Final answer:
Cdk8, or Srb10, targets cyclin C. The full activation of a Cdk/cyclin complex requires binding and phosphorylation, allowing it to phosphorylate other proteins. Rb acts as a negative cell cycle regulator at the G₁ checkpoint by inhibiting transcription factors such as E2F until the cell has achieved the necessary size.
Step-by-step explanation:
The mediator kinase Cdk8, also known as Srb10, targets cyclin C as its regulatory partner. Cyclins regulate the cell cycle in conjunction with cyclin-dependent kinases (Cdks) when they are tightly bound together. For a Cdk to become fully active, the Cdk/cyclin complex must bind to a cyclin protein and then be phosphorylated by another kinase. The activation process is crucial as it enables the Cdk to phosphorylate other proteins, changing their shape and activating them to propel the cell past specific checkpoints in the cell cycle.

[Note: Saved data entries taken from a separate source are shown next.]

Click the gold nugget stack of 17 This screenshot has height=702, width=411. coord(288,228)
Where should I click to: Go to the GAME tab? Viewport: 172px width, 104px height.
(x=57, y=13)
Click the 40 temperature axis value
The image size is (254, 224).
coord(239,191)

The protein Rb is a negative regulator of the cell cycle, acting at the G₁ checkpoint to prevent advancement of the cell cycle until the cell's size is sufficient. Rb achieves this by binding to transcription factors, particularly E2F. In its active, dephosphorylated state, Rb inhibits the production of proteins required for the G1/S transition by holding E2F. Phosphorylation of Rb relieves this inhibition, releasing E2F to initiate transcription and allow the cell to progress in the cycle.